The PMOI — the only opposition the ayatollahs see as a credible threat to their survival — was blacklisted by the Clinton administration in 1997 as a goodwill gesture to Tehran. In 2001, the United Kingdom, also kowtowing to Tehran, did the same. It, however, removed PMOI from the list following an emphatic ruling by an appeals court that said the PMOI is not involved in terrorism. It acknowledged the PMOI is dedicated to replacing the existing theocracy with a democratically elected, secular government in Iran.
In fact, the PMOI is the most popular Iranian opposition. On June 28, according to Agence France-Presse, more than 70,000 supporters of Iran’s opposition [PMOI] protested near Paris.
In Iraq, on June 16, 2008, more than 3 million Iraqi Shi’ites supported the PMOI. Also U.S. commander Lt. Col. Julie S. Norman noted in 2006: “[PMOI] intelligence has been very helpful and in some circumstances has helped save the lives of [U.S.] soldiers” in Iraq.

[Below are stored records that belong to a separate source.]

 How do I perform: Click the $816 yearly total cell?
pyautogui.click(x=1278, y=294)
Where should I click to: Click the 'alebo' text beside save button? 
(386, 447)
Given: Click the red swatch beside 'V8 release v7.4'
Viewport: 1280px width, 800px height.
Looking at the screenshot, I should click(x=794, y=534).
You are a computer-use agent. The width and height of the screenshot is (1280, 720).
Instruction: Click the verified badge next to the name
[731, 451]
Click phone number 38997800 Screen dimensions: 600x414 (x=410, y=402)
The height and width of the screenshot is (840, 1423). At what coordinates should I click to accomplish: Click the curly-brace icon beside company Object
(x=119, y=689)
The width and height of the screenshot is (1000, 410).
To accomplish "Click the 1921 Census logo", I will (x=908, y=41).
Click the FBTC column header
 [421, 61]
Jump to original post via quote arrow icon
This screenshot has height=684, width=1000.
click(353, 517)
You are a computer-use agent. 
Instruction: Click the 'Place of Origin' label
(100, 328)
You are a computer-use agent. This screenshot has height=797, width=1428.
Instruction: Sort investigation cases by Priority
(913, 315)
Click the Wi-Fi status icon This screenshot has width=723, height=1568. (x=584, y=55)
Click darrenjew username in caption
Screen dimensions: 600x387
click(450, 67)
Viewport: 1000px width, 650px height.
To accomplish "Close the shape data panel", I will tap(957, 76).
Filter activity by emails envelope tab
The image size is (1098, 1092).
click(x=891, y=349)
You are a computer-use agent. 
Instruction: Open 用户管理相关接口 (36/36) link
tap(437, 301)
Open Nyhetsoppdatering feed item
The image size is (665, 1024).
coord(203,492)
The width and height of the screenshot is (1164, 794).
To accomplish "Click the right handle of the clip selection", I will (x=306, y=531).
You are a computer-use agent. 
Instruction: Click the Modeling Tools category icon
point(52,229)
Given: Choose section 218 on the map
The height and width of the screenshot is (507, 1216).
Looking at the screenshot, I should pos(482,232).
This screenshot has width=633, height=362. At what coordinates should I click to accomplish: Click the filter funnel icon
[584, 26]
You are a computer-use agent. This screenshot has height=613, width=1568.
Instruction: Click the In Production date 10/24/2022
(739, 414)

It has been suggested that the expulsion of the PMOI could alter the regional balance of power and be a significant political and security gain for Iran. Tehran and its enablers in Washington such as Mr. Parsi, are bent on breaking up this strategic threat. The U.S. has a legal obligation — under international humanitarian law, the Geneva Convention, moral responsibility and national security — to thwart this ploy and continue to protect Camp Ashraf’s residents for as long as U.S. forces are in Iraq.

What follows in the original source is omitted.